1(b) If at any time the association fails to submit suitable amendments to the plan, the department shall, after notice and hearing, adopt such reasonable rules as are necessary to effectuate the provisions of this part. Such rules shall continue in force until modified by the department or superseded by a proposed plan submitted by the association and approved by the department.
(2) All member insurers shall comply with the approved plan of operation.
(3) The plan of operation shall, in addition to requirements enumerated elsewhere in this part:
(a) Establish procedures for handling the assets of the association.
(b) Establish the amount and method of reimbursing members of the board of directors under s. 631.716.
(c) Establish regular places and times for meetings of the board of directors.
(d) Establish procedures for keeping records of all financial transactions of the association, its agents, and the board of directors.
(e) Establish procedures whereby selections for the board of directors shall be made and submitted to the department.
1(f) Establish any additional procedures for assessments under s. 631.718, including procedures to share assessment information, including data, with and assist, as applicable, the board of directors of the Florida Health Maintenance Organization Consumer Assistance Plan with the administration, collection, and deposit of member health maintenance organization assessments for long-term care insurer impairments and insolvencies into the health account established under s. 631.715.
(g) Contain additional provisions necessary or proper for the execution of the powers and duties of the association.
(h) Establish a procedure for removing a member of the board of directors when that member becomes an impaired or insolvent insurer.
(i) Require the board of directors to establish a policy and procedures for addressing conflicts of interest.
1(4) The plan of operation may provide that any or all powers and duties of the association, except those under ss. 631.717(13)(c) and 631.718, are delegated to a corporation, association, or other organization which performs or will perform functions similar to those of this association, or its equivalent, in two or more states. Such a corporation, association, or organization shall be reimbursed for any payments made on behalf of the association and shall be paid for its performance of any function of the association. A delegation under this subsection shall take effect only with the approval of both the board of directors and the department and may be made only to a corporation, association, or organization which extends protection not substantially less favorable and effective than that provided by this part.
History.—s. 10, ch. 79-189; s. 809(1st), ch. 82-243; ss. 187, 188, ch. 91-108; s. 4, ch. 91-429; s. 5, ch. 2019-83; s. 4, ch. 2021-109.

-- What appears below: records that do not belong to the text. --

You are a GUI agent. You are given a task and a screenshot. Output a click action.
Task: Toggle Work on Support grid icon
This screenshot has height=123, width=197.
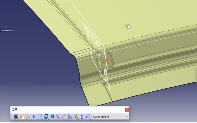[x=40, y=117]
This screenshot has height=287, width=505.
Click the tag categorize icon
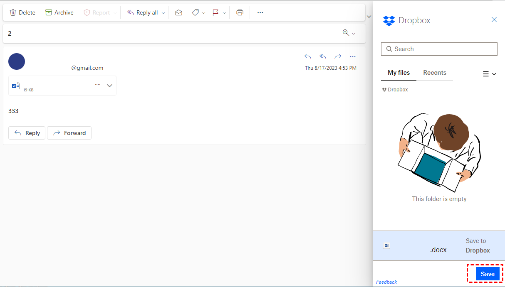click(x=195, y=12)
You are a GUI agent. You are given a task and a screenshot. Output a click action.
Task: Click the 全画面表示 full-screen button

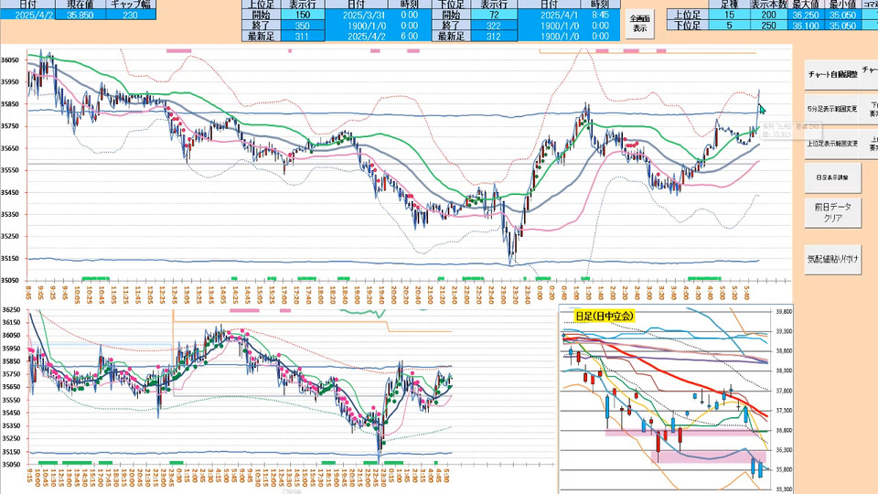click(640, 24)
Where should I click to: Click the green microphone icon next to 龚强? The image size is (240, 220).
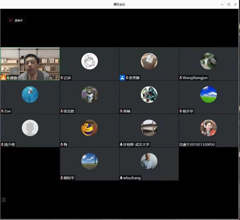[8, 78]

1Note.—Section 12, ch. 2019-83, provides that “[s]ection 631.738, Florida Statutes, as created by this act, and the amendments made to ss. 631.713, 631.717, 631.718, 631.721, 631.818, 631.819, and 631.820, Florida Statutes, by this act apply only to long-term care insurer impairment and insolvency assessments that result from an insurer being adjudged insolvent by a court of competent jurisdiction or being determined by the office to be impaired on or after [June 7, 2019].”